## [Leestekst]
Tullow Oil
2014 was een annus horribilis voor Tullow Oil, met een omzetdaling met 16% en een zwaar verlies van 1,965 miljard USD.
Ooit zat Tullow Oil al eens op ons radarscherm, maar een tijdlang was het aandeel te hoog gewaardeerd. Dat is door de scherpe val de olie- en gasprijzen helemaal anders geworden. Vandaar dat we deze exploratie- en productiemaatschappij voor olie en gas opnieuw belichten. Tullow Oil werd gestart in 1986, maar het cruciale element en eigenlijk de echte start volgens ons voor deze Britse olie- en gasspeler was de vondst van het Jubilee-veld voor de kusten van Ghana in 2007. Vandaag beschikt Tullow over 136 licenties en 63 productievelden op een oppervlakte van 330.250 vierkante kilometer, en is het actief in 22 landen, waarvan maar liefst 12 Afrikaanse landen. Tullow noemt zich dan ook de grootste onafhankelijke exploratie- en productiemaatschappij van Afrika.

## [Weergegeven items]
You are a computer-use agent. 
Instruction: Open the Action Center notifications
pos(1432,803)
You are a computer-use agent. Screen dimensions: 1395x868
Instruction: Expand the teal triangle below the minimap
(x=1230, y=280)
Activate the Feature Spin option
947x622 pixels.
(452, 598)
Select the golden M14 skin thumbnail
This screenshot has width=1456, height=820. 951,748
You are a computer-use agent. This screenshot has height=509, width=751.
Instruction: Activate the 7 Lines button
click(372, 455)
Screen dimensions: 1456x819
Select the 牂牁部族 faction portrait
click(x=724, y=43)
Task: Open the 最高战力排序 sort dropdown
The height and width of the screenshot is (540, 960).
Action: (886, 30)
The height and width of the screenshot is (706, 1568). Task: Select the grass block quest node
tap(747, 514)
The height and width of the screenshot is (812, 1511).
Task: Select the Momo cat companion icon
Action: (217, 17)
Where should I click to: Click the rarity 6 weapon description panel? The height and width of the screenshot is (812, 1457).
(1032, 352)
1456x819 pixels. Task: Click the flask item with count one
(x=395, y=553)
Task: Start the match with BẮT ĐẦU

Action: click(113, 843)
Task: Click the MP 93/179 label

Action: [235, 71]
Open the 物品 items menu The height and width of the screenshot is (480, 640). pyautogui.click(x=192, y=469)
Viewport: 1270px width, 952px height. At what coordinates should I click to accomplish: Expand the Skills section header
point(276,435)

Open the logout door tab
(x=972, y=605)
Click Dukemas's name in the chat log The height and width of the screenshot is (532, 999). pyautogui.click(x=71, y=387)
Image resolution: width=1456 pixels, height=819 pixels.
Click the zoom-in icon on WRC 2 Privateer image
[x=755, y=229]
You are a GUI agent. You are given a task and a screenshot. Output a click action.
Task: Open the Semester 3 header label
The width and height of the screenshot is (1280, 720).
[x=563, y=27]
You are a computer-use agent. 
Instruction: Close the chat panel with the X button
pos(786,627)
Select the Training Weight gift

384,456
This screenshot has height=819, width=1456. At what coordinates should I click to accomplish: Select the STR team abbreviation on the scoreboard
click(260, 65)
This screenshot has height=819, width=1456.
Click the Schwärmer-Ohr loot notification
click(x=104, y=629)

## [Opgaven]
**1.** Neem uit de leestekst over Tullow Oil het gedeelte letterlijk over dat begint met de woorden "Ooit zat Tullow" en eindigt met "productiemaatschappij van Afrika.".
**2.** Geef de items vanaf de regel met "You are a GUI" tot en met het einde van de items weer als Markdown-tabel met de kolommen Nr en Item. Laat lege regels weg.
De leestekst en de items zijn afzonderlijk materiaal.

## [Uitwerkingen]
**1.**
Ooit zat Tullow Oil al eens op ons radarscherm, maar een tijdlang was het aandeel te hoog gewaardeerd. Dat is door de scherpe val de olie- en gasprijzen helemaal anders geworden. Vandaar dat we deze exploratie- en productiemaatschappij voor olie en gas opnieuw belichten. Tullow Oil werd gestart in 1986, maar het cruciale element en eigenlijk de echte start volgens ons voor deze Britse olie- en gasspeler was de vondst van het Jubilee-veld voor de kusten van Ghana in 2007. Vandaag beschikt Tullow over 136 licenties en 63 productievelden op een oppervlakte van 330.250 vierkante kilometer, en is het actief in 22 landen, waarvan maar liefst 12 Afrikaanse landen. Tullow noemt zich dan ook de grootste onafhankelijke exploratie- en productiemaatschappij van Afrika.

**2.**
| Nr | Item |
|---|---|
| 1 | You are a GUI agent. You are given a task and a screenshot. Output a click action. |
| 2 | Task: Open the Semester 3 header label |
| 3 | The width and height of the screenshot is (1280, 720). |
| 4 | [x=563, y=27] |
| 5 | You are a computer-use agent.  |
| 6 | Instruction: Close the chat panel with the X button |
| 7 | pos(786,627) |
| 8 | Select the Training Weight gift |
| 9 | 384,456 |
| 10 | This screenshot has height=819, width=1456. At what coordinates should I click to accomplish: Select the STR team abbreviation on the scoreboard |
| 11 | click(260, 65) |
| 12 | This screenshot has height=819, width=1456. |
| 13 | Click the Schwärmer-Ohr loot notification |
| 14 | click(x=104, y=629) |